VII. Acide folique (folates)
- Synthèse par plantes et micro-organismes.
- Pas chez l’homme (régénération).
- Apport alimentaire.
- Absorption digestive par transport actif saturable.
- Impliqué dans la synthèse d’ADN.
- Indispensable à l’hématopoïèse.
Carence
- Carence assez exeptionnelle.
- Moins dans le sérum et globules rouges.
- Résorption insuffisante.
- Anomalie héréditaire du métabolisme des folates.
- Sous traitement de certains convulsivants.
- Besoins augmentés chez femme enceinte (risque avortement) et prématuré.
Utilisation
- Carence.
- Anémie.
- Troubles neurologiques.
- Avortement, malformations.
- SPÉCIAFOLDINE ®.
- Acide folinique LEDERFOLINE ®.
- Lévofolinate ELVORINE ® : utilisés de plus pour prévention d’incidents avec
médicaments inhibiteurs de DHFR (BACTRIM ®, antibiotique; MÉTHOTREXATE,
anticancéreux).
VIII. Vitamine C
- Acide ascorbique.
- Non synthétisé par l’homme.
- Apport alimentaire (agrumes).
- Antioxydant.
- Implication dans la synthèse de collagène.

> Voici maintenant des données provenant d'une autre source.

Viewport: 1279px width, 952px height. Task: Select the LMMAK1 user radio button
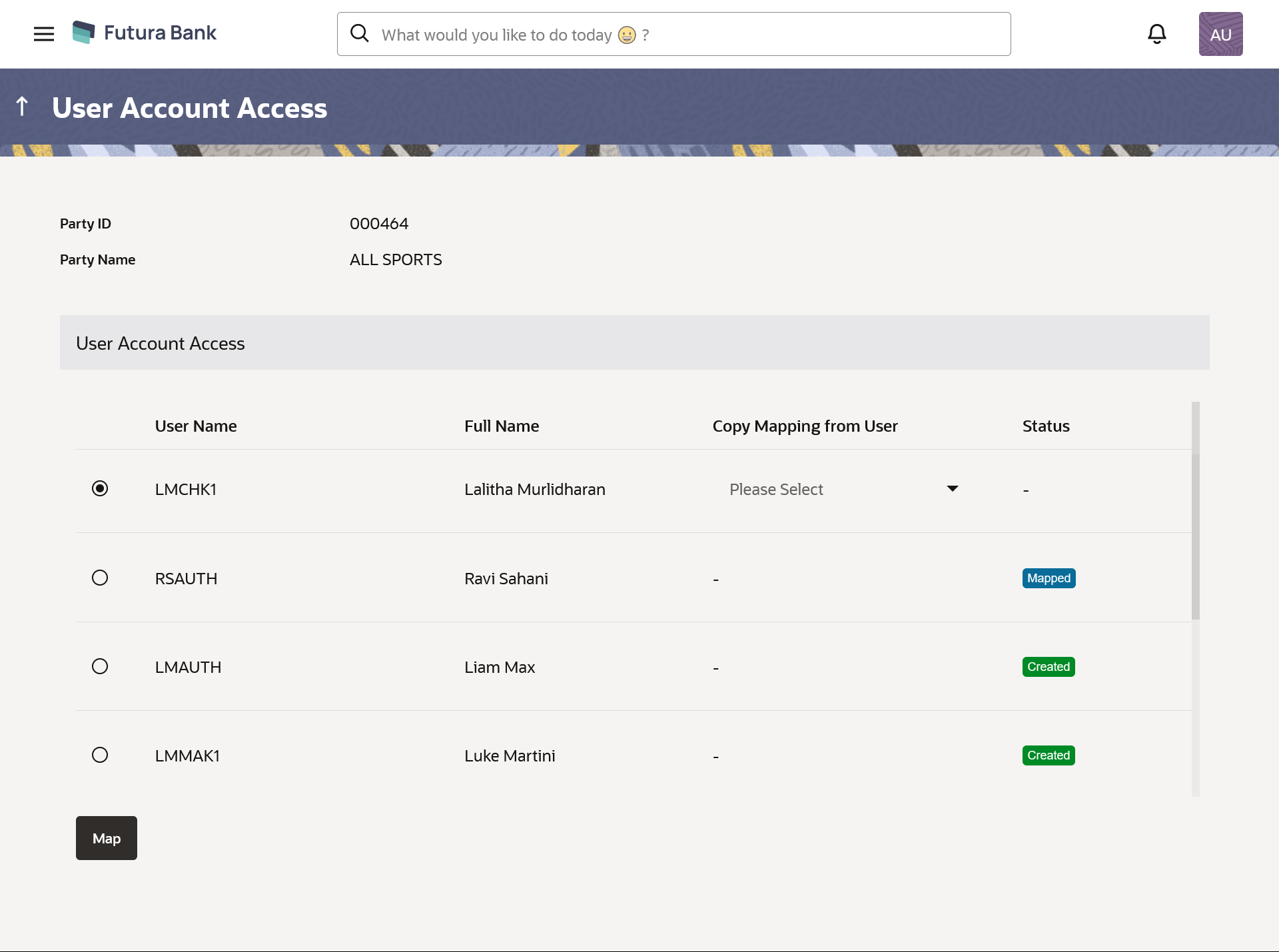100,755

- Régénération de vitamine E.
- Favorise l’absorption du fer.
- Réduit l’hémoglobine.
- Inhibe l’agrégation plaquettaire.
- Carence : asthénie, douleurs osseuses, moindre résistance aux infections, hématomes,
hémorragies gingivales.
Utilisation
- Utilisation en traitement curatif et prophylactique de carence alimentaire.
- Stimulant lors d’infection virales.
- Mais :
o Excitant.
o Favorise calculs oxaliques.
o Attention à la surcharge en fer.
IX. Vitamine B6
- Pyridoxine.
- Cofacteur de réactions enzymatiques (acides aminés).
- Apport alimentaire et synthèse endogène.
- Besoin augmenté en cas de grossesse.
Carence
- Fatigue, insomnie, neuropathie périphérique.
- Dermatoses.
- Perturbation du métabolisme du tryptophane (état dépressif).
- BÉCILAN ®.
Utilisation
- Polynévrites, dermatoses.
- Certaines convulsions du NN (déficit de décarboxylation de l’acide glutamique en
GABA).
- Inactivation par ISONIAZIDE (antituberculeux; neuropathies).
- Besoins augmentés sous contraceptifs oraux.